■ WHAT YOU SHOULD DO: Repeat the listing below exactly as given.
▼▼▼
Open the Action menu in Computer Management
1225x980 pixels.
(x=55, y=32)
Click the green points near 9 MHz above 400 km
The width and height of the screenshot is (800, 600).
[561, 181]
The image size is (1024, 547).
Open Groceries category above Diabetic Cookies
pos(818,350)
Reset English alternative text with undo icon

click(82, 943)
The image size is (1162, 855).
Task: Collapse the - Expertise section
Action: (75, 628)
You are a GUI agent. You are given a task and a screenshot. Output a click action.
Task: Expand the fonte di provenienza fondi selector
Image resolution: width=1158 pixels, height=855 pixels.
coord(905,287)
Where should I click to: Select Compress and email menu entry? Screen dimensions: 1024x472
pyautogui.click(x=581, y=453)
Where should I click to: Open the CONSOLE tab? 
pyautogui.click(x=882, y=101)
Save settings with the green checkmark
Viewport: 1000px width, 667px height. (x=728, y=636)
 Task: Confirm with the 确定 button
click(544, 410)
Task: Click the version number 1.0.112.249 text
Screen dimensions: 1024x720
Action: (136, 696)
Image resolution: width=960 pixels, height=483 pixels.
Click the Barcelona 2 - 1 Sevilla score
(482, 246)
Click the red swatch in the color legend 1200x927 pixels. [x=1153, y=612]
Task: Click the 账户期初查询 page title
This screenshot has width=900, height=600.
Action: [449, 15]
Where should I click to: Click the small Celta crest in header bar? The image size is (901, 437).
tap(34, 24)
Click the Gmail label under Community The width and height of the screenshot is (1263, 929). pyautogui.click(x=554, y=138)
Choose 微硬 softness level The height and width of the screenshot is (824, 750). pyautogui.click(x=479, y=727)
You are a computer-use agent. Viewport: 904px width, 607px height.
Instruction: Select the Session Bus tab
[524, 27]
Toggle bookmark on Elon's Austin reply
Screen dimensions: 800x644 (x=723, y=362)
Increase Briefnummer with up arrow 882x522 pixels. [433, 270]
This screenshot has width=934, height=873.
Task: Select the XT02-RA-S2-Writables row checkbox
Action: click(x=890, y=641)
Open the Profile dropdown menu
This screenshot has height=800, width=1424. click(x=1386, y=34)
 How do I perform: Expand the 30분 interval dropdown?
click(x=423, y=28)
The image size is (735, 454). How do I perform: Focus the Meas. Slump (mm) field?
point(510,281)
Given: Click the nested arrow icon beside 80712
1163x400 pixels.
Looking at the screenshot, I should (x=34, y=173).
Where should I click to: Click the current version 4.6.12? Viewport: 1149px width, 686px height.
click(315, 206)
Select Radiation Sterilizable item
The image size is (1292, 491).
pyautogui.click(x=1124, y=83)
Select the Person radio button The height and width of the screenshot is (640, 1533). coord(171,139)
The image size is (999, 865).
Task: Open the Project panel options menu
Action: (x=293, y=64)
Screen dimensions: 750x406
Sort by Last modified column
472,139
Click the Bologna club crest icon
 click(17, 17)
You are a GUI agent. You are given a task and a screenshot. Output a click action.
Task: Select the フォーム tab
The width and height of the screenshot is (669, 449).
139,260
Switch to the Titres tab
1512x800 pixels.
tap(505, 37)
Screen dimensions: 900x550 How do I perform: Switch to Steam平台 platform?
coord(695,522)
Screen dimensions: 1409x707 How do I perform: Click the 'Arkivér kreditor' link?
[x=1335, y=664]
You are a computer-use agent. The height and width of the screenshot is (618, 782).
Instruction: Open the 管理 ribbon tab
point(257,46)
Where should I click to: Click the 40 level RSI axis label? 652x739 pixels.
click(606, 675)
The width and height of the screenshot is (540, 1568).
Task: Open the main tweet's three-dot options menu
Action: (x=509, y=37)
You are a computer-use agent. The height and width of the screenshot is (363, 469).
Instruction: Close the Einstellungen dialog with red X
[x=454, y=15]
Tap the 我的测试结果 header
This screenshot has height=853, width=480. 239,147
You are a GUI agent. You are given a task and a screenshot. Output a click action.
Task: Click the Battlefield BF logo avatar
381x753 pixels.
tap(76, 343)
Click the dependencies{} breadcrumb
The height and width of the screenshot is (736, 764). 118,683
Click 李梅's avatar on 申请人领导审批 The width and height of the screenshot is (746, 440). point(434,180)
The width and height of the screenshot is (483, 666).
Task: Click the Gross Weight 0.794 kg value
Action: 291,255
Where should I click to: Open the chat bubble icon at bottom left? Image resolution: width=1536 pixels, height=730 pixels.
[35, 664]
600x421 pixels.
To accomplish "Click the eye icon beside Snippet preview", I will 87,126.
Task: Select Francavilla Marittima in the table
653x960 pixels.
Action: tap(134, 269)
▲▲▲
■ THE COMPLETED TASK:
Open the Action menu in Computer Management
1225x980 pixels.
(x=55, y=32)
Click the green points near 9 MHz above 400 km
The width and height of the screenshot is (800, 600).
[561, 181]
The image size is (1024, 547).
Open Groceries category above Diabetic Cookies
pos(818,350)
Reset English alternative text with undo icon

click(82, 943)
The image size is (1162, 855).
Task: Collapse the - Expertise section
Action: (75, 628)
You are a GUI agent. You are given a task and a screenshot. Output a click action.
Task: Expand the fonte di provenienza fondi selector
Image resolution: width=1158 pixels, height=855 pixels.
coord(905,287)
Where should I click to: Select Compress and email menu entry? Screen dimensions: 1024x472
pyautogui.click(x=581, y=453)
Where should I click to: Open the CONSOLE tab? 
pyautogui.click(x=882, y=101)
Save settings with the green checkmark
Viewport: 1000px width, 667px height. (x=728, y=636)
 Task: Confirm with the 确定 button
click(544, 410)
Task: Click the version number 1.0.112.249 text
Screen dimensions: 1024x720
Action: (136, 696)
Image resolution: width=960 pixels, height=483 pixels.
Click the Barcelona 2 - 1 Sevilla score
(482, 246)
Click the red swatch in the color legend 1200x927 pixels. [x=1153, y=612]
Task: Click the 账户期初查询 page title
This screenshot has width=900, height=600.
Action: [449, 15]
Where should I click to: Click the small Celta crest in header bar? The image size is (901, 437).
tap(34, 24)
Click the Gmail label under Community The width and height of the screenshot is (1263, 929). pyautogui.click(x=554, y=138)
Choose 微硬 softness level The height and width of the screenshot is (824, 750). pyautogui.click(x=479, y=727)
You are a computer-use agent. Viewport: 904px width, 607px height.
Instruction: Select the Session Bus tab
[524, 27]
Toggle bookmark on Elon's Austin reply
Screen dimensions: 800x644 (x=723, y=362)
Increase Briefnummer with up arrow 882x522 pixels. [433, 270]
This screenshot has width=934, height=873.
Task: Select the XT02-RA-S2-Writables row checkbox
Action: click(x=890, y=641)
Open the Profile dropdown menu
This screenshot has height=800, width=1424. click(x=1386, y=34)
 How do I perform: Expand the 30분 interval dropdown?
click(x=423, y=28)
The image size is (735, 454). How do I perform: Focus the Meas. Slump (mm) field?
point(510,281)
Given: Click the nested arrow icon beside 80712
1163x400 pixels.
Looking at the screenshot, I should (x=34, y=173).
Where should I click to: Click the current version 4.6.12? Viewport: 1149px width, 686px height.
click(315, 206)
Select Radiation Sterilizable item
The image size is (1292, 491).
pyautogui.click(x=1124, y=83)
Select the Person radio button The height and width of the screenshot is (640, 1533). coord(171,139)
The image size is (999, 865).
Task: Open the Project panel options menu
Action: (x=293, y=64)
Screen dimensions: 750x406
Sort by Last modified column
472,139
Click the Bologna club crest icon
 click(17, 17)
You are a GUI agent. You are given a task and a screenshot. Output a click action.
Task: Select the フォーム tab
The width and height of the screenshot is (669, 449).
139,260
Switch to the Titres tab
1512x800 pixels.
tap(505, 37)
Screen dimensions: 900x550 How do I perform: Switch to Steam平台 platform?
coord(695,522)
Screen dimensions: 1409x707 How do I perform: Click the 'Arkivér kreditor' link?
[x=1335, y=664]
You are a computer-use agent. The height and width of the screenshot is (618, 782).
Instruction: Open the 管理 ribbon tab
point(257,46)
Where should I click to: Click the 40 level RSI axis label? 652x739 pixels.
click(606, 675)
The width and height of the screenshot is (540, 1568).
Task: Open the main tweet's three-dot options menu
Action: (x=509, y=37)
You are a computer-use agent. The height and width of the screenshot is (363, 469).
Instruction: Close the Einstellungen dialog with red X
[x=454, y=15]
Tap the 我的测试结果 header
This screenshot has height=853, width=480. 239,147
You are a GUI agent. You are given a task and a screenshot. Output a click action.
Task: Click the Battlefield BF logo avatar
381x753 pixels.
tap(76, 343)
Click the dependencies{} breadcrumb
The height and width of the screenshot is (736, 764). 118,683
Click 李梅's avatar on 申请人领导审批 The width and height of the screenshot is (746, 440). point(434,180)
The width and height of the screenshot is (483, 666).
Task: Click the Gross Weight 0.794 kg value
Action: 291,255
Where should I click to: Open the chat bubble icon at bottom left? Image resolution: width=1536 pixels, height=730 pixels.
[35, 664]
600x421 pixels.
To accomplish "Click the eye icon beside Snippet preview", I will 87,126.
Task: Select Francavilla Marittima in the table
653x960 pixels.
Action: tap(134, 269)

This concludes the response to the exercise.